Requirement> Duplicate the part of the rows below that opens with the line containing "Click the Anti-spam envelope icon" and closes with the line containing "Looking at the screenshot, I should 1145,364.", both lines included, reproducing every line verbatim.

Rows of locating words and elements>
(begin)

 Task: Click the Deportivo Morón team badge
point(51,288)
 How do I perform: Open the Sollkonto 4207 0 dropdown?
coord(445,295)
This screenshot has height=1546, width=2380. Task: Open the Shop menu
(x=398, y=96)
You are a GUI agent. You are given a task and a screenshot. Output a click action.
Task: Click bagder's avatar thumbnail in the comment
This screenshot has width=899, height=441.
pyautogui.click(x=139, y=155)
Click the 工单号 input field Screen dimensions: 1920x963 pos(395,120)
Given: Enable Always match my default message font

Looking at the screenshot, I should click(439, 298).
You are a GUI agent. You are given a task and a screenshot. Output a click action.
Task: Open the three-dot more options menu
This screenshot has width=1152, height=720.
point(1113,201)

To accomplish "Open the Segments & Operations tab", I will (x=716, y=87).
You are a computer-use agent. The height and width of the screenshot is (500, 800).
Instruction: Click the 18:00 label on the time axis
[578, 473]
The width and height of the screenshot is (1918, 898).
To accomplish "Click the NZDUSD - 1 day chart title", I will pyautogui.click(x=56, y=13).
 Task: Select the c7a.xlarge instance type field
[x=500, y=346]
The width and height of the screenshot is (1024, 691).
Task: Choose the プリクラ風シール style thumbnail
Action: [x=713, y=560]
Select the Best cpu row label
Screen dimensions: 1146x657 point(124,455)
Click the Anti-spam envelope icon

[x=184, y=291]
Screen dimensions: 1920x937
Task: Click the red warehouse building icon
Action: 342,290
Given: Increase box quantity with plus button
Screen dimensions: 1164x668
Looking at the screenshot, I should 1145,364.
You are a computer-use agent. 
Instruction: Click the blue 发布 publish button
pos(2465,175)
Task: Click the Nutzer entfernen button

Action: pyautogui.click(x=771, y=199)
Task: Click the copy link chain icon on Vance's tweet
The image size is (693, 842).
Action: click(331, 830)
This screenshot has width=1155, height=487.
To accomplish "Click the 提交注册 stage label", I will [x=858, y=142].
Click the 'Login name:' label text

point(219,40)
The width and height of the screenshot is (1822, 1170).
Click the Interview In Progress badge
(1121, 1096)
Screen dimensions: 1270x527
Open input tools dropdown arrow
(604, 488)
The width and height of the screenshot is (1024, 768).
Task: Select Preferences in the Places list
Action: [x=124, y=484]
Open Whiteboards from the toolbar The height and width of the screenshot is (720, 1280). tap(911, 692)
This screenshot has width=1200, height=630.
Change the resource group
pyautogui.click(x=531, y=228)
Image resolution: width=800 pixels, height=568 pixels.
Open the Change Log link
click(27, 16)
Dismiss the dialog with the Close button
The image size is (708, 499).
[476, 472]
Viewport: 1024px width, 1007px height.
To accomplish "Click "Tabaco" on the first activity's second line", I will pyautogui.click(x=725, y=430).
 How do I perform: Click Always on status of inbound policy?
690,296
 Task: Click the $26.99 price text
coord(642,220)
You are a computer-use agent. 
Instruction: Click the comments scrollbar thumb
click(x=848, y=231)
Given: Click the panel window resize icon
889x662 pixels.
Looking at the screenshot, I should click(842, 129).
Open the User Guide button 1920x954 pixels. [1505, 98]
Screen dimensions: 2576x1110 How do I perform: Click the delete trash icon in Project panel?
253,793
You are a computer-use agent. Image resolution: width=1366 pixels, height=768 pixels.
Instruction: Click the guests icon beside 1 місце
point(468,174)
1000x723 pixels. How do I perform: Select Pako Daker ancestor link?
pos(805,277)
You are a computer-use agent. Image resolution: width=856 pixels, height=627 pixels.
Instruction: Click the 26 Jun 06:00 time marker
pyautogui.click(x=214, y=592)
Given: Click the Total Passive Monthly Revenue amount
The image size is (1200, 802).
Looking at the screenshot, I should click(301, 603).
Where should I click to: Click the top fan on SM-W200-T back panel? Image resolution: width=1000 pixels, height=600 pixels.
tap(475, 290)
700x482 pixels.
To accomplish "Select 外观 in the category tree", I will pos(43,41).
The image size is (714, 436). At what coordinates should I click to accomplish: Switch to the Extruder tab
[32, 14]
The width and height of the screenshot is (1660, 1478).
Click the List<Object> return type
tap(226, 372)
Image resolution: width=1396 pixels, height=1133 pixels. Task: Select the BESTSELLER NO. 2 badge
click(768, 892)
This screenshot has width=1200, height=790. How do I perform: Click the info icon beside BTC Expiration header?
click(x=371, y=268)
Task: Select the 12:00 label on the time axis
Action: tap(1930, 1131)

(end)

Output for this exercise>
Click the Anti-spam envelope icon

[x=184, y=291]
Screen dimensions: 1920x937
Task: Click the red warehouse building icon
Action: 342,290
Given: Increase box quantity with plus button
Screen dimensions: 1164x668
Looking at the screenshot, I should 1145,364.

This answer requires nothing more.